WHAT IS EXPECTED — Each entry below is to be transcribed exactly.

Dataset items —
※ ※ ※
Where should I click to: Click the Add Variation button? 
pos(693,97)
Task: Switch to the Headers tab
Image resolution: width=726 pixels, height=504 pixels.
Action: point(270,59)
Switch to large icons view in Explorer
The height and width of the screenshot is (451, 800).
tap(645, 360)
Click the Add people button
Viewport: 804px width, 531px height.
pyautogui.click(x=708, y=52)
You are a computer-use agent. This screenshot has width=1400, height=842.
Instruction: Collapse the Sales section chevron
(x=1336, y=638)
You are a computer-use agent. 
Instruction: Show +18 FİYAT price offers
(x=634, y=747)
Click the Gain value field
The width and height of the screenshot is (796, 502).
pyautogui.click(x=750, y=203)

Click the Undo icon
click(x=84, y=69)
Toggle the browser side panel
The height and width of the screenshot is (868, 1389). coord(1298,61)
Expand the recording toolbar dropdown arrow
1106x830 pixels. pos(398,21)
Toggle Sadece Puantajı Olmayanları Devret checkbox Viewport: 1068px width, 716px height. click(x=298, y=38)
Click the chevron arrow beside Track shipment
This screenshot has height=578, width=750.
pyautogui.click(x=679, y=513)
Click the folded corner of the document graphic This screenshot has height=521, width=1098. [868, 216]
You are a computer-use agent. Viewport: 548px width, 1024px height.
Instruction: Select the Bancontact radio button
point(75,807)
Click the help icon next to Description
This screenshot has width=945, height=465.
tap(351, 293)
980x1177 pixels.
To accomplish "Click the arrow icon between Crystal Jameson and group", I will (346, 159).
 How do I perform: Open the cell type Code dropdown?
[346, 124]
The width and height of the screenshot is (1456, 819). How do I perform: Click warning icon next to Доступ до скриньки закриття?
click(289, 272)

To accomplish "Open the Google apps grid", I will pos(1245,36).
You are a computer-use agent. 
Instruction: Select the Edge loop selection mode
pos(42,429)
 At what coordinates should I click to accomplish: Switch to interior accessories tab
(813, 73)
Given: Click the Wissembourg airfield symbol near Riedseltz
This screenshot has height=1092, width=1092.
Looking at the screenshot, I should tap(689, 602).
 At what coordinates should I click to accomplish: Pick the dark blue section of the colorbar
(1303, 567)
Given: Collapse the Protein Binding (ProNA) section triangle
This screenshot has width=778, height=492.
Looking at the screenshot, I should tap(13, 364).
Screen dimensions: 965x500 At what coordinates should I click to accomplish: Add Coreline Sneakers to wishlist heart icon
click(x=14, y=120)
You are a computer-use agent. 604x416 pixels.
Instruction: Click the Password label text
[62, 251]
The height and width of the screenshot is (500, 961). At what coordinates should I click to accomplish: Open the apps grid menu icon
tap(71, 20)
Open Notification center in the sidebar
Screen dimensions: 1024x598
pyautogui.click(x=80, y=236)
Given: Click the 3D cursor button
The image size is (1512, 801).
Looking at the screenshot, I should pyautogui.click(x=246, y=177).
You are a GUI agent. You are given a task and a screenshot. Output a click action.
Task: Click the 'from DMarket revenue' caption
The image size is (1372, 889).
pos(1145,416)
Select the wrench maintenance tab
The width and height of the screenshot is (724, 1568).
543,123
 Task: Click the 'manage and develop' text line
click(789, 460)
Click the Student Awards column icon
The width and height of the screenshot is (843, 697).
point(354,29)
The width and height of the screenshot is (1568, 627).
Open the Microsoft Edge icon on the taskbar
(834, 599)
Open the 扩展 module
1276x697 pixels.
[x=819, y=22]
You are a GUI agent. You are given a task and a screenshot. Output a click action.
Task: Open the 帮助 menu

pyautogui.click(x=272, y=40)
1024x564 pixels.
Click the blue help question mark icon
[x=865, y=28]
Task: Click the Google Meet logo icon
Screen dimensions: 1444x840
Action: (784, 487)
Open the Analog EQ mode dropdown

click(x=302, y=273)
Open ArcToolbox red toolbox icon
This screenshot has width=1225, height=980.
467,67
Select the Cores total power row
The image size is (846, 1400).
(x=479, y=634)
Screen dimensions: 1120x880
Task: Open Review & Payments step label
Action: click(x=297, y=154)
※ ※ ※
ANSWER AREA —
Where should I click to: Click the Add Variation button? 
pos(693,97)
Task: Switch to the Headers tab
Image resolution: width=726 pixels, height=504 pixels.
Action: point(270,59)
Switch to large icons view in Explorer
The height and width of the screenshot is (451, 800).
tap(645, 360)
Click the Add people button
Viewport: 804px width, 531px height.
pyautogui.click(x=708, y=52)
You are a computer-use agent. This screenshot has width=1400, height=842.
Instruction: Collapse the Sales section chevron
(x=1336, y=638)
You are a computer-use agent. 
Instruction: Show +18 FİYAT price offers
(x=634, y=747)
Click the Gain value field
The width and height of the screenshot is (796, 502).
pyautogui.click(x=750, y=203)

Click the Undo icon
click(x=84, y=69)
Toggle the browser side panel
The height and width of the screenshot is (868, 1389). coord(1298,61)
Expand the recording toolbar dropdown arrow
1106x830 pixels. pos(398,21)
Toggle Sadece Puantajı Olmayanları Devret checkbox Viewport: 1068px width, 716px height. click(x=298, y=38)
Click the chevron arrow beside Track shipment
This screenshot has height=578, width=750.
pyautogui.click(x=679, y=513)
Click the folded corner of the document graphic This screenshot has height=521, width=1098. [868, 216]
You are a computer-use agent. Viewport: 548px width, 1024px height.
Instruction: Select the Bancontact radio button
point(75,807)
Click the help icon next to Description
This screenshot has width=945, height=465.
tap(351, 293)
980x1177 pixels.
To accomplish "Click the arrow icon between Crystal Jameson and group", I will (346, 159).
 How do I perform: Open the cell type Code dropdown?
[346, 124]
The width and height of the screenshot is (1456, 819). How do I perform: Click warning icon next to Доступ до скриньки закриття?
click(289, 272)

To accomplish "Open the Google apps grid", I will pos(1245,36).
You are a computer-use agent. 
Instruction: Select the Edge loop selection mode
pos(42,429)
 At what coordinates should I click to accomplish: Switch to interior accessories tab
(813, 73)
Given: Click the Wissembourg airfield symbol near Riedseltz
This screenshot has height=1092, width=1092.
Looking at the screenshot, I should tap(689, 602).
 At what coordinates should I click to accomplish: Pick the dark blue section of the colorbar
(1303, 567)
Given: Collapse the Protein Binding (ProNA) section triangle
This screenshot has width=778, height=492.
Looking at the screenshot, I should tap(13, 364).
Screen dimensions: 965x500 At what coordinates should I click to accomplish: Add Coreline Sneakers to wishlist heart icon
click(x=14, y=120)
You are a computer-use agent. 604x416 pixels.
Instruction: Click the Password label text
[62, 251]
The height and width of the screenshot is (500, 961). At what coordinates should I click to accomplish: Open the apps grid menu icon
tap(71, 20)
Open Notification center in the sidebar
Screen dimensions: 1024x598
pyautogui.click(x=80, y=236)
Given: Click the 3D cursor button
The image size is (1512, 801).
Looking at the screenshot, I should pyautogui.click(x=246, y=177).
You are a GUI agent. You are given a task and a screenshot. Output a click action.
Task: Click the 'from DMarket revenue' caption
The image size is (1372, 889).
pos(1145,416)
Select the wrench maintenance tab
The width and height of the screenshot is (724, 1568).
543,123
 Task: Click the 'manage and develop' text line
click(789, 460)
Click the Student Awards column icon
The width and height of the screenshot is (843, 697).
point(354,29)
The width and height of the screenshot is (1568, 627).
Open the Microsoft Edge icon on the taskbar
(834, 599)
Open the 扩展 module
1276x697 pixels.
[x=819, y=22]
You are a GUI agent. You are given a task and a screenshot. Output a click action.
Task: Open the 帮助 menu

pyautogui.click(x=272, y=40)
1024x564 pixels.
Click the blue help question mark icon
[x=865, y=28]
Task: Click the Google Meet logo icon
Screen dimensions: 1444x840
Action: (784, 487)
Open the Analog EQ mode dropdown

click(x=302, y=273)
Open ArcToolbox red toolbox icon
This screenshot has width=1225, height=980.
467,67
Select the Cores total power row
The image size is (846, 1400).
(x=479, y=634)
Screen dimensions: 1120x880
Task: Open Review & Payments step label
Action: click(x=297, y=154)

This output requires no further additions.